There are many reasons to question methadone as a long term treatment for opioid addiction. Is it the best option to helping addicts? Does it cause other health problems? Are there better ways to help people who need help?

We as a society have become all about only caring about ourselves and vilifying every single human being who is different, vulnerable, in need of assistance, or is any way not living their life exactly as WE are. It is time for us to either admit what we are - an uncaring, uncivilized, violent, hateful, self-absorbed, destructive society devoid of humanity or CHANGE and actually do things to help our fellow human beings.

The pharmaceutical companies, especially the one that created Oxycontin, is responsible for the national opioid epidemic. How about we vilify them? How about we hold them responsible for the lives lost and destroyed and the fact that society now has to clean up and pay for their mess?
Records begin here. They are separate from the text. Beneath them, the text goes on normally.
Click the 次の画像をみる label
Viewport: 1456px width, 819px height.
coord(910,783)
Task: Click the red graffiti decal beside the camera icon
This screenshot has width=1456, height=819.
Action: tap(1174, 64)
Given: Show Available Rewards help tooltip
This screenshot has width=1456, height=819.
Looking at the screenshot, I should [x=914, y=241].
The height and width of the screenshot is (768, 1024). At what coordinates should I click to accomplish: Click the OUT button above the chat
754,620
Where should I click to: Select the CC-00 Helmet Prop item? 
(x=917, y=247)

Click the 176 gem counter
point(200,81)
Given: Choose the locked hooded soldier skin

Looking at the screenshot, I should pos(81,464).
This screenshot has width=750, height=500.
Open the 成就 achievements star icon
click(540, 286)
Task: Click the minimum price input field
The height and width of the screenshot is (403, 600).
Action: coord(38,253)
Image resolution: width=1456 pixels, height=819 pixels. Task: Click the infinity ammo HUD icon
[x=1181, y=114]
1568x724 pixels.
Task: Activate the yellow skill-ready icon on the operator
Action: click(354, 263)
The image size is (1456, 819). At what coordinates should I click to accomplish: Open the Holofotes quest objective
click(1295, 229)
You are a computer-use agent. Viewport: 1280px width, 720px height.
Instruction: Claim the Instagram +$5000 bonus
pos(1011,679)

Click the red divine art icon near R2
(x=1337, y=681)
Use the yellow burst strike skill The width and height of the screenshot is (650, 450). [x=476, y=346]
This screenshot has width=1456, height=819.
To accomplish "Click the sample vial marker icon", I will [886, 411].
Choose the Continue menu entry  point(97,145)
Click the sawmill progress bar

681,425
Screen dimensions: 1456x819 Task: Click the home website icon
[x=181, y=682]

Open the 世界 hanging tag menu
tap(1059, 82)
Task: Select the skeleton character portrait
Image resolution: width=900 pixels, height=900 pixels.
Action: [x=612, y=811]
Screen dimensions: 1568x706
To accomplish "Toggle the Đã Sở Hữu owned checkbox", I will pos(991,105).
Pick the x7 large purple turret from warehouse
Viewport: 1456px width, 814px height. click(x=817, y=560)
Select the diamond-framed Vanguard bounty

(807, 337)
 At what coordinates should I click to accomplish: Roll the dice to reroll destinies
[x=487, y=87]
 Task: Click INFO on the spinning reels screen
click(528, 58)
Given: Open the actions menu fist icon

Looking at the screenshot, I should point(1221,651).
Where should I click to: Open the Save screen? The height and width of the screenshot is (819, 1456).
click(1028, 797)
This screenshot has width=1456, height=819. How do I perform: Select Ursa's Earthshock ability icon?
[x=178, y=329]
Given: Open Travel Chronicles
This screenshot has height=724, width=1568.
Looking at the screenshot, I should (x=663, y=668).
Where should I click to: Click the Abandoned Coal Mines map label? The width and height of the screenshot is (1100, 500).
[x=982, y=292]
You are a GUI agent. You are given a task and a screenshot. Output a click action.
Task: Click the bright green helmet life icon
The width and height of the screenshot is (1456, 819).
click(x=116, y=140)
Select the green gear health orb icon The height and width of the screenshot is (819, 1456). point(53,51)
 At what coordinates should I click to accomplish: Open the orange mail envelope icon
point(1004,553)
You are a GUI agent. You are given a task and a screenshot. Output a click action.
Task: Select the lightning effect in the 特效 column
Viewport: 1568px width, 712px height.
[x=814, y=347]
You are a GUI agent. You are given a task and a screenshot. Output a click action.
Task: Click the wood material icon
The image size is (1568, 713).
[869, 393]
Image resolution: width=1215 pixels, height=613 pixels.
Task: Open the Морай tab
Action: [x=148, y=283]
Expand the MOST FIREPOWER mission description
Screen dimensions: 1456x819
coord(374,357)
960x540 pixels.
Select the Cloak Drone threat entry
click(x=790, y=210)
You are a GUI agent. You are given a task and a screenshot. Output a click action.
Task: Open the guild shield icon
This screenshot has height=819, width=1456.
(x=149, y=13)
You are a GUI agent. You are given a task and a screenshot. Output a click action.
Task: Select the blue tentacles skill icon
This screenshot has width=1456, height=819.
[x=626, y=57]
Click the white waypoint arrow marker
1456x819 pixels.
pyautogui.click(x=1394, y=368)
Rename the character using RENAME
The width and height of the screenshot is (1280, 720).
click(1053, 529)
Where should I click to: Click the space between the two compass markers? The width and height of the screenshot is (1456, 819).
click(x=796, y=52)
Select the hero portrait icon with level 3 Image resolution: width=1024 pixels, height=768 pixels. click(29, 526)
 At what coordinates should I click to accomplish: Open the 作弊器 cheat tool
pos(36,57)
It is easy to vilify those who are powerless. It is easy to demonize the poor, the vulnerable, the sick, the disabled, the homeless, the addicted, the mentally ill, and even children because they all have no voice and no ability to fight those in this society with money and power who seek to harm them in every way possible. I, personally, want to live in a different world, where those who have power and wealth use that power and wealth to help the most vulnerable, not harm them further.

amber cowan

[thumbup]
Thank you

Jack Kram

I am a retired police officer, and just an FYI methadone clinics attract crime and gross disgusting activity. I have never see one yet that did not have problems, and on top of that it just makes people more lazy. But what can you say the we are in Pacific Northwest a place where the polititicians like lazy, free hand outs more rights to criminals and illegals, and if you like welfare , and you have a substannce problems you live a like a kings and never have to worry about quiting because they will give you free stuff. Oregon and Washington think that if you work hard and have lots of money your evil and they want to tax it all away from you to give to the lazy, and to fund thier state programs because they leaders are to lazy to budget right.